Lanjutnya , Ibu Lisnar yang mengaku mengalami nasib serupa.“Ini bukan hanya satu korban, ada beberapa masyarakat yang kebun sawitnya dirusak, laporan ini sudah hampir memasuki dua tahun namun hingga kini belum ada Titik terang nya , meski pernah di lakukan mediasi .
Sementara itu, awak media juga melakukan konfirmasi kepada Ketua LP NasDem Provinsi Riau, Barita Ritonga. Ia menegaskan pihaknya meminta aparat penegak hukum segera bertindak dengan tegas,sesuai yang berpedoman kepada UU Perusakan Barang Milik Orang Lain Perusakan barang milik orang lain diatur dalam: Pasal 406 KUHP (lama)
atau Pasal 521 Undang-Undang Nomor 1 Tahun 2023 tentang KUHP (KUHP Baru)

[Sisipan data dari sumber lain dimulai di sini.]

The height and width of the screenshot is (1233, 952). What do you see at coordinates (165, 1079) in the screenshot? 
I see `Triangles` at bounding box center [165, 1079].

Dengan Bunyi ketentuan secara umum:
Barang siapa dengan sengaja dan melawan hukum menghancurkan, merusakkan, atau menghilangkan barang milik orang lain, dapat dikenakan pidana.

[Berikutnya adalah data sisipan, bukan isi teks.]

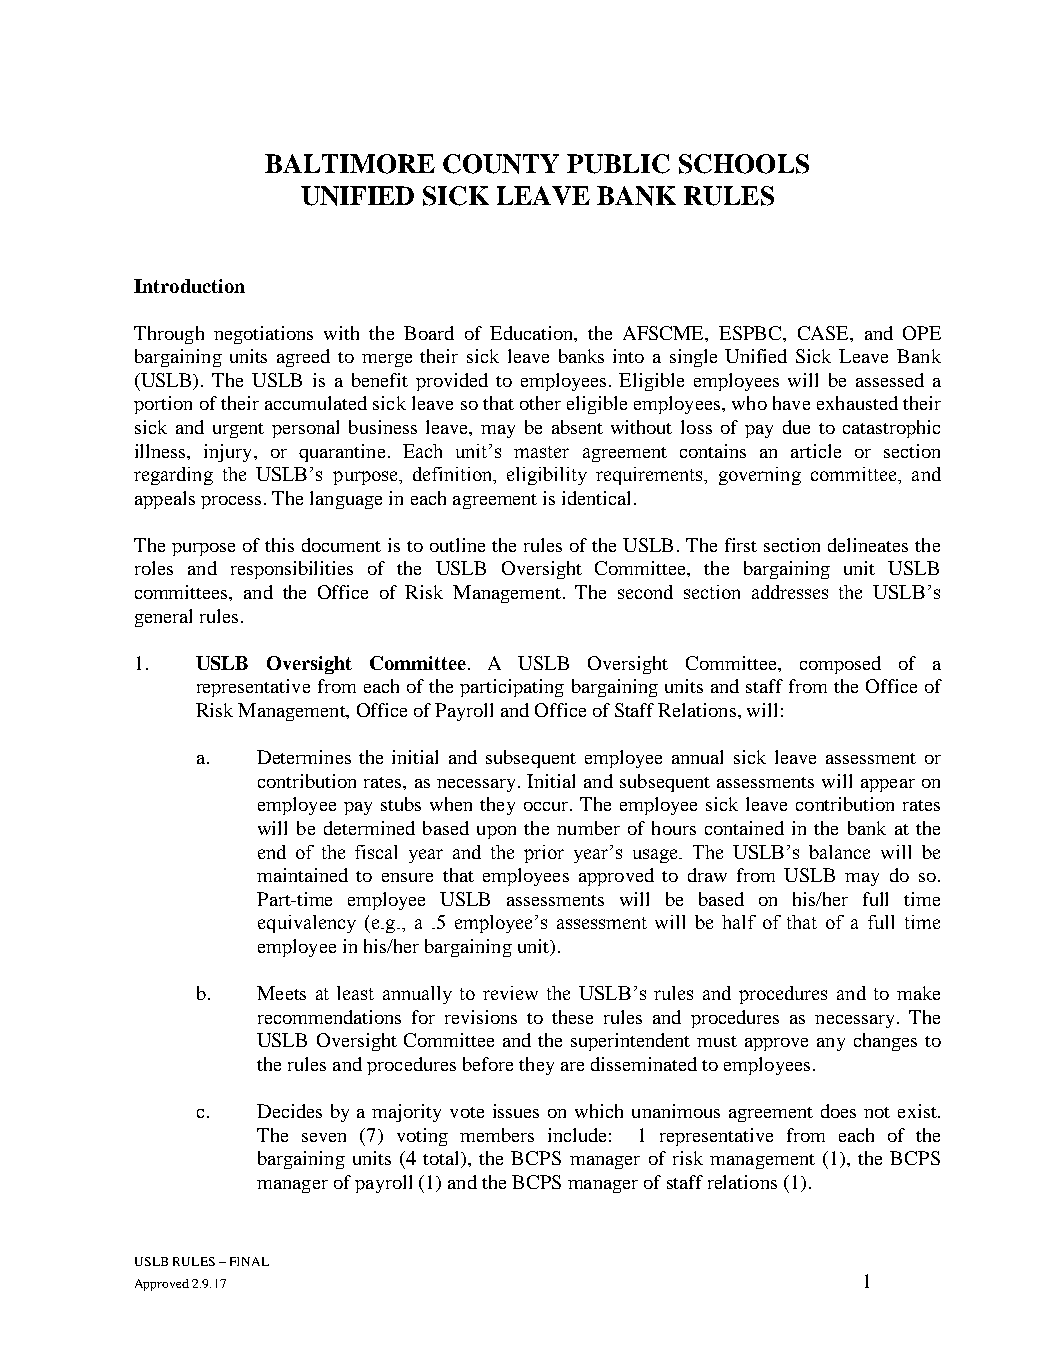 This document has width=1046, height=1354. What do you see at coordinates (544, 854) in the document?
I see `prior` at bounding box center [544, 854].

Ancaman pidana:Penjara paling lama 2 (dua) tahun 8 (delapan) bulan, atau
Denda sesuai ketentuan yang berlaku
“Kami meminta kepada Bapak Kapolres Kampar AKBP Bobi Putra Ramadhan Sebayang, agar segera melakukan penangkapan terhadap pihak yang diduga melakukan perusakan kebun kelapa sawit milik masyarakat. Jangan sampai persoalan ini memicu konflik yang lebih besar di tengah masyarakat,”Tegas Barita Ritonga.
Ia juga mengingatkan bahwa keterlambatan penanganan kasus ini dikhawatirkan akan dapat memicu aksi kurang bagus karena persoalan ini sudah lama di laporkan hampir masuk dua tahun hingga sampai sekarang belum ada titik terang penegakan hukum nya yang di duga lamban dan jalan di tempat .
“Kami khawatir jika tidak segera ditindak, situasi bisa memanas dan berpotensi terjadi aksi kekerasan. Oleh karena itu, kami mendesak agar aparat segera mengambil langkah tegas,” tambahnya.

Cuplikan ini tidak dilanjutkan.